Советский историк В.Е.Возгрин справедливо отмечал, что каролинцы были лучшими в Европе воинами: «Но эти бесподобные солдаты отступали, когда в командирах у них оказывались офицеры, готовые ради клочка земли предать короля (Г.О.Дуглас), откровенные бездари вроде Г. Любеккера, или попросту физически и духовно деградировавшие старцы как А. Кронйорт».

Совсем не был использован шведский флот. Русское командование весьма опасалось шведского корабельного флота36 – тем более что русский «большой» флот «отсиживался» на своих базах и в рейде по шведскому побережью участия практически не принимал, а шведские моряки получили сильную поддержку в лице эскадры Норриса.
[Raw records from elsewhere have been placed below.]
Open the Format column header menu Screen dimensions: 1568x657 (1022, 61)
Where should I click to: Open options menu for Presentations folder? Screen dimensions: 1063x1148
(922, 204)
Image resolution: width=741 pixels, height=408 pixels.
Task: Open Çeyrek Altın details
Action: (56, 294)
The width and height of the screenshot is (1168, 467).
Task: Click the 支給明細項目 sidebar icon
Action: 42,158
Шведские военные корабли могли бы действовать более уверенно и сильно мешать операциям Апраксина-Лейси, но этого не произошло.

32Имеются в виду небольшие боты, построенные на Аландском архипелаге и способные нести на борту до 80 чел.
33Добавим к тому, что сказано Е. Тарле. Судить события 300-летней давности можно только исходя из моральных и этических норм того времени, а не с позиций нынешнего времени. Впрочем, достаточно обратиться к событиям Второй мировой войны, чтобы убедиться в том, что германским фашизмом против мирного населения Европы были совершены такие преступления, которые по своей жестокости не идут ни в какое сравнение с рейдами петровской армии на территорию Швеции.
34По другим данным, 3500 человек.
35Он же Ласси, Леси, Лессий Питер (Пётр Павлович) (1678—1751), уроженец Ирландии, граф, на русской службе с 1700 г., участник Северной войны и войн с турками, генерал-аншеф, последние годы лифляндский губернатор.
36По данным Штенцеля, в 1709 шведский флот насчитывал 48 линейных кораблей, 11 фрегатов, более 3000 человек экипажей и стал больше датского. В 1720 г. Вахмейстер хотел напасть на русские фрегаты в бухте Киеге, но якобы не получил на это разрешения.